October 31st, Yang Bio

Zheng has been with AWS for 4 years, and brings more than 25 years of AI/ML experience. Before AWS, Zheng was a senior global executive at Boehringer Ingelheim, responsible for the strategy and execution of global data and tech innovation for human pharma business, from discovery, clinical, medical affairs, to commercial excellence. He was the mastermind of the Boehringer holistic data ecosystem “DataLand” to accelerate the launch of New Medicines.
Before Boehringer, Zheng was a productive drug hunter, high performance computing (HPC) thought leader, and prolific mentor at GlaxoSmithKline.

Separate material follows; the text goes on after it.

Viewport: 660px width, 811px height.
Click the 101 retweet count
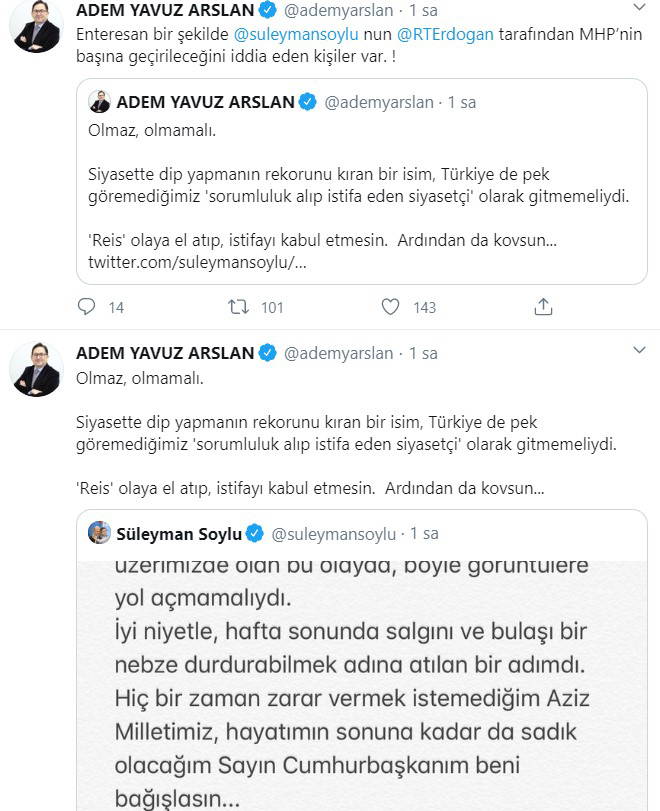pos(272,308)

He co-discovered an antibiotic Gepotidacin for the US Dept. of Defense, featured on CNN Health. He was responsible for 90% of GSK HPC, and co-founded the Cross Pharma HPC Forum in 2007. Zheng and the Cross Pharma HPC Forum first introduced AWS Cloud to global pharma scientific computing community in 2012. He trained many postdoctoral researchers, and one of them co-discovered Paxlovid against COVID.
On the personal side, Zheng grew up in Shanghai as a city boy, and got the best education there. In 1997 Zheng went to Univ. of Calif. to pursue the PhD with Prof. W. Todd Wipke, the co-founder of Computer Chemistry. Wipke’s Computer-Aided Retro Synthesis research won the Nobel Prize, Chemistry, 1990. Zheng has lived in US since.

Abstract

Artificial intelligence (AI) is a powerful and disruptive tool, with the potential to fundamentally transform Healthcare and Life Sciences industries. In this presentation, I will outline recent AI breakthroughs in healthcare and life sciences, how effective, reliable and compliant AI systems can steer the future directions of AI enabled healthcare systems, and drug discovery and development to improve patients' lives. I will share my learnings through my almost 30 years of practice of AI throughout the pharmaceutical value chain.

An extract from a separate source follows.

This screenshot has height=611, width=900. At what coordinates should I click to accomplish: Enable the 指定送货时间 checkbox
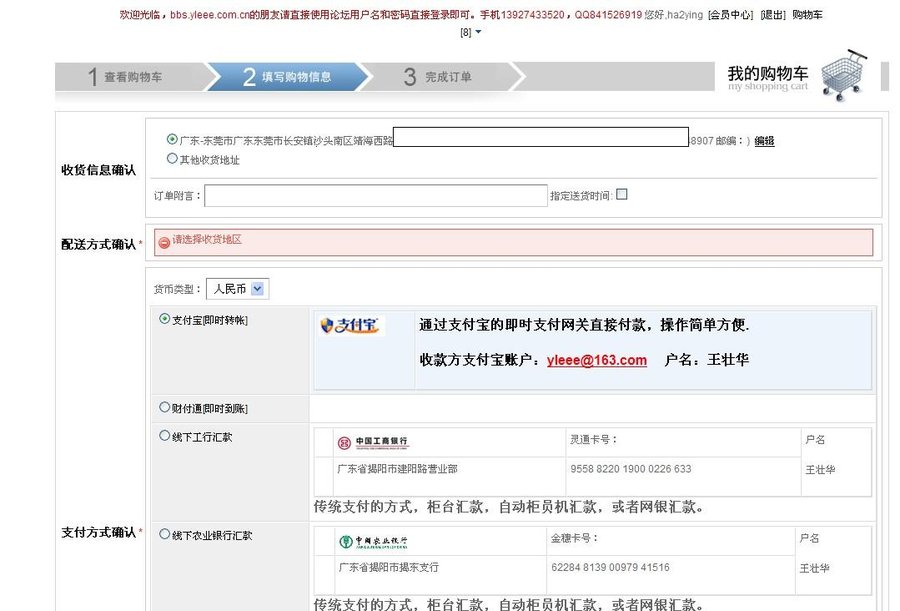coord(622,193)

January 26th, 2026, Jung Bio

Dr. Jung is an Assistant Professor at the Luddy School of Informatics, Computing, and Engineering at Indiana University Indianapolis. His research focuses on developing novel technologies to support the quality of life of people with chronic conditions and validating its intended benefits. His current research studies are generously supported by the Alzheimer’s Association and the Indiana State Department of Health. His work has been recognized with a Best Paper Award at the ACM Conference on Human Factors in Computing Systems (CHI) 2024, a featured article in the IEEE Transactions on Neural Systems and Rehabilitation Engineering (TNSRE) 2020, a cover article in the IEEE Journal of Biomedical and Health Informatics (JBHI) 2019, and selection as an Innovation Award Honoree at CES 2020. Dr. Jung routinely serves as an Associate Editor for the Biomedical Sensors and Wearable Systems Track of the IEEE Engineering in Medicine and Biology Society (EMBC). He also regularly serves on the Technical Program Committees of the IEEE-EMBS International Conference on Body Sensor Networks (BSN) and the ACM Conference on Intelligent User Interfaces (IUI). In addition, he serves as a reviewer on panels for the Alzheimer’s Association, the National Science Foundation (NSF), and the National Institutes of Health (NIH).

Abstract

There is a growing interest in developing technology to support daily activities, communication, and rehabilitation for people with chronic conditions. However, many existing technologies are designed and evaluated under simplified or controlled conditions that do not fully reflect how people function in everyday life; as a result, systems that appear effective in laboratory or clinical settings often struggle to deliver meaningful improvements in quality of life when deployed in real-world contexts, despite recent advances in immersive virtual reality and AI that hold promise for supporting everyday functioning. Addressing these challenges requires systematic, in-depth, and community-based research that engages individuals with chronic conditions, caregivers, and clinicians throughout the research process. In this talk, I present my ongoing work that advances this approach and highlight why ecological validity should be treated as a central design principle when developing technologies intended for real-world use.